A great moment of truth…

The end of the first semester of the second year at university is close at hand. Only two weeks remain before the final milestone is to met, only 6 days before a game theory report is due. On the 11th of December , I and the rest of my class will be presenting the work we have done for the main project under one of the modules, as well as hand in a project report for it in form of both electronic and physical submissions. And this is nothing like the first year’s end-of-semester presentations: there are certain expectations of professionalism that we have to try and meet as much as possible for the presentation. Also, where the first year did not count towards our degree, the second year does, and our work is going to be marked not only by our lecturers, but it will be externally marked by, to my understanding, an academic professor. This really delivers a sense of pressure and urgency that, in realistic terms, I was going to encounter at some point anyway in university. But where in the first year it was more down to the shock of being in an entirely different climate, dealing with a different way of working, and learning some uncomfortable truths along the way, this year it’s the extent of the workload that has to be given at the end and the perceived standard of professionalism not just for this year, but the increase of that standard in the third year.

But I also think it might be to do with the fact that I now see it as a “this is it” stage. Before, I would have thought that whether or not I pass this year and make it to third year was the point of no return, the great moment of truth regarding my proper place in game design. While that’s still true in some ways, I think what’s coming in two weeks may yet be the real moment of discernment, or at least a more imminent one. I feel that how well I do now may yet affect my future in terms of game design, and I suppose university in general. Depending on how well I do, which is pretty much going to depend on the results and feedback I get, which I don’t expect to receive until January after the winter holidays, my morale and desire to continue doing game design may change in a way based not on whether or not I like game design but based on my own sense of merit, as in whether or not I am worthy of continuing.

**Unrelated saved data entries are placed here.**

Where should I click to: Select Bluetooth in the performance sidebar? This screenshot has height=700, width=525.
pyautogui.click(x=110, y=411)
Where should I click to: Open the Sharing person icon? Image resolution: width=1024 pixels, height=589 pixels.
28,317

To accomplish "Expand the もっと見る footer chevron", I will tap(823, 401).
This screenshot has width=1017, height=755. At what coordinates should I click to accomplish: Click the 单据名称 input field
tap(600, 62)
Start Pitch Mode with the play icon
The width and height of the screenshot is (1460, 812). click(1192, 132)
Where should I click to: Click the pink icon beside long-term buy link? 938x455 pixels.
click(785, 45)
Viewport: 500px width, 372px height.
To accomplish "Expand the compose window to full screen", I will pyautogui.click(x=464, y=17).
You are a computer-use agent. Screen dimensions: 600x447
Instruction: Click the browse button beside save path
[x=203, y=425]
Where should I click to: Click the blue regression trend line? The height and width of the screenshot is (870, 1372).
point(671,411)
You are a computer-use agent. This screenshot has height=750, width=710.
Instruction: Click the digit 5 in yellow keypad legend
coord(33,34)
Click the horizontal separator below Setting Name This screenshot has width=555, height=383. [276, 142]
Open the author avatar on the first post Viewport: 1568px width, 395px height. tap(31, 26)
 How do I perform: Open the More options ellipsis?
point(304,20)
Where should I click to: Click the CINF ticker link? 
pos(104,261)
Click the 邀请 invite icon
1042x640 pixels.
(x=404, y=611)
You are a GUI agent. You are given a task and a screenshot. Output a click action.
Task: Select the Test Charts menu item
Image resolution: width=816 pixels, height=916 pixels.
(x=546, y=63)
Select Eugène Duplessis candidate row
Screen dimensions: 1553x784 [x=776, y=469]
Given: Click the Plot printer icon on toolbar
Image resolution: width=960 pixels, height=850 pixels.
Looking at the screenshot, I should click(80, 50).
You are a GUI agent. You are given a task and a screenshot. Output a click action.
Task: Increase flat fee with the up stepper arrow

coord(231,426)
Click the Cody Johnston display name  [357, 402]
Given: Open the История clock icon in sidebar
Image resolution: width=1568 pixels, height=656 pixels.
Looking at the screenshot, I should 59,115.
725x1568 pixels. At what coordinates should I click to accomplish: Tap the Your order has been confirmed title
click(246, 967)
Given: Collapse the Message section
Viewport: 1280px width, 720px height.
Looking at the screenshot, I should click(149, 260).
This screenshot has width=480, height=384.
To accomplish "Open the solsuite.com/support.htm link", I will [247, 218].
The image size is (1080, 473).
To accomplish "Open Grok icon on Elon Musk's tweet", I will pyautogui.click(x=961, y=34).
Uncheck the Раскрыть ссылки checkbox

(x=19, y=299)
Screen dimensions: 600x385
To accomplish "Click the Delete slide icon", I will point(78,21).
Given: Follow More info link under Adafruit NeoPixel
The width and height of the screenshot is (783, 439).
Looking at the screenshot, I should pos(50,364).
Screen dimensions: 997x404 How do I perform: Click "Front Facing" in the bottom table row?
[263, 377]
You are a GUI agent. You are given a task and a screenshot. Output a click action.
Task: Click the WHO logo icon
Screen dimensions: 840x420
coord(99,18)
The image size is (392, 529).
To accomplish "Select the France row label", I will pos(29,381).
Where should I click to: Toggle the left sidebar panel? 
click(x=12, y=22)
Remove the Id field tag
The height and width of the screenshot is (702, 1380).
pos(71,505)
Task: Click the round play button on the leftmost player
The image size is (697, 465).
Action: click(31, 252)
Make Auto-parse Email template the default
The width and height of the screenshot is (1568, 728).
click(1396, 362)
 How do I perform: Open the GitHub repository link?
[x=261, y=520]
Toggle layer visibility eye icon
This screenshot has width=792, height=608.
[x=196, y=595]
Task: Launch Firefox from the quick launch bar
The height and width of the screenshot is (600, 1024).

Although I do plan during the winter holiday to take some measures to pursue greater skill as a designer, improve myself, and achieve a measure of self-excellence in preparation for the future, my drive for that could be greatly affected by how I do in the coming weeks, and how that’s evaluated and assessed. If I think I am doing well, or even better than I thought, I will be convinced that I have a measurable future in game design (not at the expense of my other interests, like music and art) and become more motivated to pursue greater merit or talent in that field. If I think I haven’t done as well as I thought, but am convinced that there is potential or a genuine desire to improve, then there may still be hope, enough for me to convince myself to push forward. If I think I’m doing poorly, then I might worry for I’m going to do in the second semester, let alone the third year, and be pushed further into doubt and anxiety, affecting my future in the field of game design.

I also got a certain feeling that it’ll also be a test of whether or not I can handle the real world of academia, or a world where I have to meet certain standards in order to survive, grow, and thrive, and that if fail then maybe all that talk of balance would only belie what is ultimately a chaotic personality. In retrospect, that just might be the anxiety, given the reflection put towards balance, duality/polarity, and the self, and I often have a tendency to imagine how things might turn out, and play in my mind, to borrow words from Charles Dickens’ Scrooge, the shadows of things that might be.

I do not have long to find what is in store for me, and I will have to wait through the winter holidays before I can know for sure, but in a sense I long to know. And the only way to find out is to advance. Glory, hope, or despair await. Or who knows, maybe it won’t be as big as I thought.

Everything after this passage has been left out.